La historia sigue el destino de Manon y Des Grieux, dos jóvenes arrastrados por un amor intenso y contradictorio. Ella oscila entre la pasión y el deseo de una vida lujosa; él permanece fiel pese a las renuncias. Entre huidas, decisiones equivocadas y una sociedad que juzga sin piedad, ambos emprenden un viaje que avanza, inevitablemente, hacia la tragedia.
La propuesta escénica traslada la acción a espacios actuales: estaciones de autobús, clubes nocturnos y celdas previas a la deportación, donde el amor aparece atravesado por el abuso y la vulnerabilidad. El vestuario urbano y la escenografía convierten el relato en una reflexión sobre la explotación y el deseo en el mundo contemporáneo, sin perder la fuerza emocional de la partitura.

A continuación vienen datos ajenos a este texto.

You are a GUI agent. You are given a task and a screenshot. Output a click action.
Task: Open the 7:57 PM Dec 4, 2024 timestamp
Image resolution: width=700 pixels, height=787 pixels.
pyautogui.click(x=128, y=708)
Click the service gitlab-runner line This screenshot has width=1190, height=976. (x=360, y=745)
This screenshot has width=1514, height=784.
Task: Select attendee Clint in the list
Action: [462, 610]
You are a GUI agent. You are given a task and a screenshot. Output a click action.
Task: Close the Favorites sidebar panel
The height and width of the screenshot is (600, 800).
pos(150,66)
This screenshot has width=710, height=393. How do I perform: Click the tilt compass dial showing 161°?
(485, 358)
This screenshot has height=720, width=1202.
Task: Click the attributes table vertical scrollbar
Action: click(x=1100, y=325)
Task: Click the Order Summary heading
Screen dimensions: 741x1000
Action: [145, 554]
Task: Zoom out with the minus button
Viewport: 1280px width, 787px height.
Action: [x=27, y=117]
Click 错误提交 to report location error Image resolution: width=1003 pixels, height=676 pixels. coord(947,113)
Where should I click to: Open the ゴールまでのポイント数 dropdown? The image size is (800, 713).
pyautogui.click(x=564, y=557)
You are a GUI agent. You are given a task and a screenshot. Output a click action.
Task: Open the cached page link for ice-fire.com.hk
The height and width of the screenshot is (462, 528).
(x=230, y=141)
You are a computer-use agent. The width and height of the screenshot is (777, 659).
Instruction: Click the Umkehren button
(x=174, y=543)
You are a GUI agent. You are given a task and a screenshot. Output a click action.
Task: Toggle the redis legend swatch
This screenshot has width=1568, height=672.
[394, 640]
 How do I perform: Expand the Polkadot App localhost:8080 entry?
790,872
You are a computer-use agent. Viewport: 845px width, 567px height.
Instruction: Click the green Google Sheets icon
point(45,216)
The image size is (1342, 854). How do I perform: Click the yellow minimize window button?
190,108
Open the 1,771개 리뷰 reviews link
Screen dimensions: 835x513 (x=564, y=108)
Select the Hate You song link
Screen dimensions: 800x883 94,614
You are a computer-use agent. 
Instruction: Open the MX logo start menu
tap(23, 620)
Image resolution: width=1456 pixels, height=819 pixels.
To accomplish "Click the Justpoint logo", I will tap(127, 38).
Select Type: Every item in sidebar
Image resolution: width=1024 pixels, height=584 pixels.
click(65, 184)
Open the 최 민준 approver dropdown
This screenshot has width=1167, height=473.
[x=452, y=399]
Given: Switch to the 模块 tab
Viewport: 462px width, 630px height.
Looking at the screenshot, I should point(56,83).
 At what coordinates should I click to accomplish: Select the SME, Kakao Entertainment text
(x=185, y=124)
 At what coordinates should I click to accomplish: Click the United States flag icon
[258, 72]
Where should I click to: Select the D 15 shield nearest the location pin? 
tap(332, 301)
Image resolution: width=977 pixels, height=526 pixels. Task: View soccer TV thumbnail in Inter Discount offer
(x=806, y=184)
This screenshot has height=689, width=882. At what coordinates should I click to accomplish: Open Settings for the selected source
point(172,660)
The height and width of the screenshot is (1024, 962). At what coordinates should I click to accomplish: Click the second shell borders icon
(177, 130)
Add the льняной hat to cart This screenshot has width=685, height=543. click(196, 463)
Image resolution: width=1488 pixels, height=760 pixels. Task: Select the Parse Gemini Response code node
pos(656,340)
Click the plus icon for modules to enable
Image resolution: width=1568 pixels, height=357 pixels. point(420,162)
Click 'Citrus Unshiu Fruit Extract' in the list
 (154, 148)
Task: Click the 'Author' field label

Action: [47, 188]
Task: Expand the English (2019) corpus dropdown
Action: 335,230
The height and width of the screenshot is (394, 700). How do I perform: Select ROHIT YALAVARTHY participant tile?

Musicalmente, la obra despliega algunos de los momentos más intensos del repertorio operístico, desde el apasionado «Donna non vidi mai» hasta la desoladora aria final “Sola, perduta, abbandonata”. La soprano Asmik Grigorian encarna a una Manon frágil y luminosa junto al tenor Joshua Guerrero, en un cierre de temporada del Gran Teatre del Liceu marcado por la intensidad dramática y la belleza vocal.